Retype, word for word, the line holding "Image resolution: width=809" and each line after it down to the end of the data; pictures are not copied.
↓
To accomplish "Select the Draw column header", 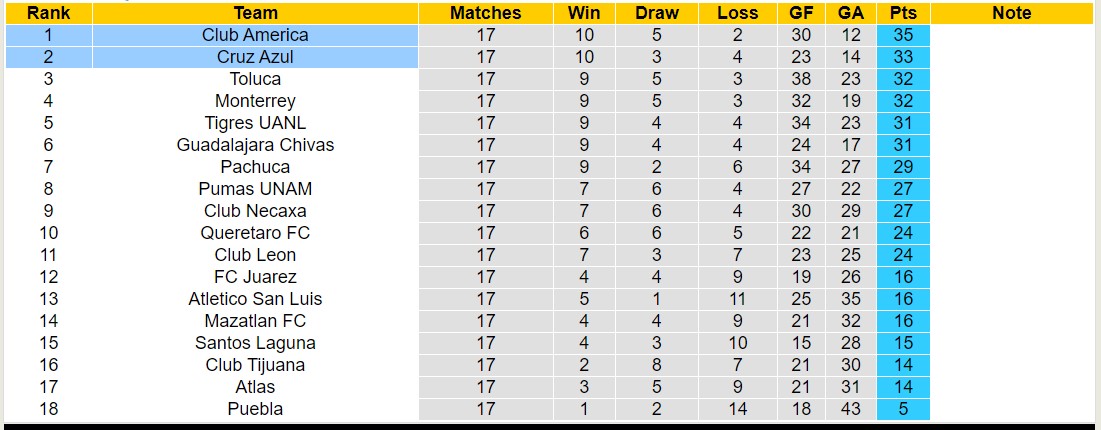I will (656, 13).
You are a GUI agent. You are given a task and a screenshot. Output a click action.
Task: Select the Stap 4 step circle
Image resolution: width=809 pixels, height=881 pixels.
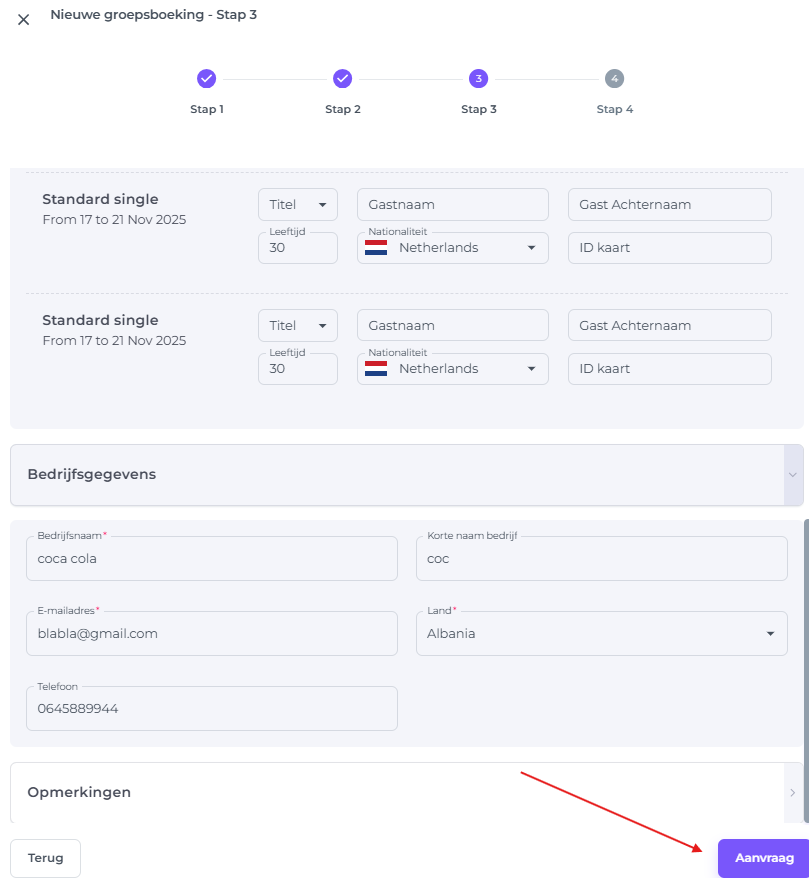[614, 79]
↑
**Solution to this problem**
Image resolution: width=809 pixels, height=881 pixels.
[614, 79]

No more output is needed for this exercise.